Uns beiden schien diese Diagnose innerlich zu beschäftigen.
Gunnar sah grüblerisch aus und war ruhiger als sonst. ICH, suchte in mir eine Möglichkeit, mit dieser Situation umzugehen. Dachte mir, es wird schon gut gehen. Womöglich löst sich das ganze auf, wie schon einmal. Denn genau DIES hatte der Scan gleichwohl festgestellt. Dass da in der Vergangenheit schon einmal etwas war, das sich regeneriert, aufgelöst hatte. DAS ließ mich hoffen!!!
Was den Arztbesuch betraf......stimmte ich zu, war jedoch skeptisch. Nur, hatte mir die Naturtherapeutin schließlich ebenfalls zu verstehen gegeben, mich dort demnächst einzufinden. Nun gut. Wir werden sehen.


(Wiederholende Situation.)
Als ich dann so mit Gunnar auf der Couch beim fernsehen saß,........sagte ich unvermittelt: „Weißt du, eigentlich gehörst du nicht mehr hier her.“
Gunnar wendete sich noch augenblicklich zu mir und sah mich mit großen Augen an.
„Aber Derek tut es?“, sagte er, als er seine Stimme wieder fand. „Ich dachte, du wolltest mich hier?“
„NEIN und JA.“, erwiderte ich erstaunlich ruhig und blieb doch recht gelassen.
Gunnars Blick war verstört. Offenbar verstand er nicht, was.......ich selbst nicht verstand.
„Was meinst du damit, dass ICH nicht mehr hier her gehöre?“ Natürlich ließ ihm meine Bemerkung keine Ruhe und er fragte noch einmal nach.
====
### Anforderung 1
Was hatte der Scan laut dem Text über die Diagnose gleichwohl festgestellt?
### Anforderung 2
Führen Sie den Text über die Diagnose im gleichen Erzählstil weiter, beginnend nach Gunnars erneuter Nachfrage.
====
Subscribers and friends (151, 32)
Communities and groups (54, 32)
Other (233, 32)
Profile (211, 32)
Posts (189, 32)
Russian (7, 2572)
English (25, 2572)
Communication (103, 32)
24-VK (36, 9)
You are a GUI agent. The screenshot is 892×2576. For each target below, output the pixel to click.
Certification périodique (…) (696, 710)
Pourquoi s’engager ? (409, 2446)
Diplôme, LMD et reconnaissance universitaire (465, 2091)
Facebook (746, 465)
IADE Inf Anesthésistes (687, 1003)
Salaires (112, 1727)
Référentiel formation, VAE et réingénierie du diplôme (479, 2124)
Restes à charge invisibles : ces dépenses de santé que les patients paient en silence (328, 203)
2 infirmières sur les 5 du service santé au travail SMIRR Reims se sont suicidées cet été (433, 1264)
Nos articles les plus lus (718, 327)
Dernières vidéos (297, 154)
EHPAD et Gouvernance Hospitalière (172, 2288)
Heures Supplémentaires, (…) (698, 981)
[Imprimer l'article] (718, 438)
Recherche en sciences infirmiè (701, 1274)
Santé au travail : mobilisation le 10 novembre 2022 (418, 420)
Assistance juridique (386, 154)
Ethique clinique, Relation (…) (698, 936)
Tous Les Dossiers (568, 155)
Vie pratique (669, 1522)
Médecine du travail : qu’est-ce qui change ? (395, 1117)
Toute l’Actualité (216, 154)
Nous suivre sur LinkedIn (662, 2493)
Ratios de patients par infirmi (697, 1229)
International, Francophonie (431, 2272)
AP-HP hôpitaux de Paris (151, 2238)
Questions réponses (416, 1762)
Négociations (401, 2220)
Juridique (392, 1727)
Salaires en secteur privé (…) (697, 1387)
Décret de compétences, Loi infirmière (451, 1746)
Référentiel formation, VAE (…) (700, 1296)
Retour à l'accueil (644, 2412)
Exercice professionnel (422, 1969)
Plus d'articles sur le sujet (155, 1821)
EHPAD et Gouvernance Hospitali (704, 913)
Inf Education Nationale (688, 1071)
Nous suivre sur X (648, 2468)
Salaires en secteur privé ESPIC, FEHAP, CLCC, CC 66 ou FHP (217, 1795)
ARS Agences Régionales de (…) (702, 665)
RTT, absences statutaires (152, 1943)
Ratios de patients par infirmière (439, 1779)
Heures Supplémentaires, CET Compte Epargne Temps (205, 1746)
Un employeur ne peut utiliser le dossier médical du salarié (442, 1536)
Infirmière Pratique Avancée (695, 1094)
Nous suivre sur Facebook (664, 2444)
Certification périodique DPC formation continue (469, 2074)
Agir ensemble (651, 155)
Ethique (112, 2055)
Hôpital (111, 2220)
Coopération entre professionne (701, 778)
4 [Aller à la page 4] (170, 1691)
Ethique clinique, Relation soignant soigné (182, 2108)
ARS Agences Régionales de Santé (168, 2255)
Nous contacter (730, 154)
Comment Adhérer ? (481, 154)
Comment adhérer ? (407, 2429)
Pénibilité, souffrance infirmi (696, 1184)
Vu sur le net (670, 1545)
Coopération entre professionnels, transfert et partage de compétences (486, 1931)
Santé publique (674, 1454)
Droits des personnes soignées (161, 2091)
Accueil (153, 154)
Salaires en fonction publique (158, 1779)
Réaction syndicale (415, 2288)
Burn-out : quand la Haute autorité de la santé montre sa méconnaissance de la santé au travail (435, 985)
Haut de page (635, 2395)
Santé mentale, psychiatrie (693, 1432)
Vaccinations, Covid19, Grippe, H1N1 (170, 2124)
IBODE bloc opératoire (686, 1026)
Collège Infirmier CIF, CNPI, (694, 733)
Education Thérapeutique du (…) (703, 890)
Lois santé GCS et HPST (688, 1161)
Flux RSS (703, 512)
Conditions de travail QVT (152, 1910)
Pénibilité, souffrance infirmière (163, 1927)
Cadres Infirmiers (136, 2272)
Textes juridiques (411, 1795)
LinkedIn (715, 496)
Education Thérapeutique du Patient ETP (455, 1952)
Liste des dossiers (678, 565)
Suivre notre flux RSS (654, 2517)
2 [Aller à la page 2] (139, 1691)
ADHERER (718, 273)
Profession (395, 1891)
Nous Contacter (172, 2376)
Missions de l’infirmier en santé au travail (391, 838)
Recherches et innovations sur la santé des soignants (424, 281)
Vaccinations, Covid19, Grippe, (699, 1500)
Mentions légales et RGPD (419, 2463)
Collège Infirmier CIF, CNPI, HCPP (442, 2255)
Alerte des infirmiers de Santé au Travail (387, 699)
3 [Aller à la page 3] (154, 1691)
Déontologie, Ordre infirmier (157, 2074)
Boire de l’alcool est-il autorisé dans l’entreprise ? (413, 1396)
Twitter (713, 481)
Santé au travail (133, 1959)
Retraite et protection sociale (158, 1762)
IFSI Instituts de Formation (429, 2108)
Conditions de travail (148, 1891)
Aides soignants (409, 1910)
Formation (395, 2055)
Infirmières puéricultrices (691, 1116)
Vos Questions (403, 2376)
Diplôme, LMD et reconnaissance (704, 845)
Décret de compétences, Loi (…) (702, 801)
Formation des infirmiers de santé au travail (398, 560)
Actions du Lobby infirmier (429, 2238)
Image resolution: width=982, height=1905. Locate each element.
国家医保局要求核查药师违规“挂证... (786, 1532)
====
### Schriftliche Antwort 1
Dass in der Vergangenheit schon einmal etwas da war, das sich regeneriert und aufgelöst hatte.

### Schriftliche Antwort 2
„Ich meine,........wenn Alexa DEIN Kind geboren hat, gehörst du doch eher zu ihr, als zu mir.“
„Oh Mein Gott!“, rief Gunnar aus und umarmte mich. „Warum denkst du solch’ dumme Sachen?“ Er hielt, küsste und streichelte mich. Dann nahm er mich bei den Schultern und sah mir tief in die Augen. „Denk’ nie wieder so etwas! Hörst du Rea?!“
Ich nickte nicht. Sah ihn nur an und blieb ernst dabei.
Gunnar schüttelte mit dem Kopf. „Wie kannst du nur dergleichen denken?! Das ist absurd. Ich liebe DICH REA! DICH! Wir werden immer zusammen bleiben. Gleich was geschieht.“ Und nun kam der eloquente Satz: „Es war ihre Entscheidung ein Kind zu bekommen. Nicht die Meine.“

----------------------------

3. Version

Urplötzlich kam mir Jason Anekelea in den Kopf, als ich noch einmal über Hawaii nachdachte. ER kam doch schließlich von dort! Allerdings würde er wohl kaum seine kranke Frau im Stich lassen, um mit mir auf diesen Inseln zu leben. Ebenso waren da noch seine Kinder. Verdammt!
Ich ließ diese Version.....wieder ziehen.

---------------------------

Die nächste Version, wäre einfach davon zu laufen. (Aber mit wem?) Ein Neuanfang so zu sagen. Irgendwo. Nur ist das viel zu kurz gedacht.
Vor mir selbst vermag ich nicht davonzulaufen. Ich bin überall auf dieser Welt.....die Gleiche. Zudem; WER würde dies (mit mir) tun? Kevin käme wahrscheinlich am ehesten in Frage. Nur hat auch er einen Sohn. Und was würde dann aus der (aufopferungsvollen?) Janina?
Sasha Fliess? Lächerlich. Ich kenne ihn kaum.
Bliebe da noch Version 5. Den Russen zurückholen! Welche Chancen hätte ich? Sicher Gute. Immer noch. Nur.......war da sein Kind mit dieser......wie heißt sie noch mal?

---------------------------

Alles in allem stelle ich immer wieder fest, dass Kinder für mich hinderlich sind. In welcher Weise auch immer.

--------------------------

Aus welchem Grund auch immer, war ich doch recht kühl zu Gunnar UND bereue es heute ein wenig, nachdem er bereits heute , am frühen Morgen, wieder nach Stockholm fuhr.
Für einen Augenblick sah ich keine Zukunft für uns. Ich weiß nicht warum.
Andererseits liebe ich ihn.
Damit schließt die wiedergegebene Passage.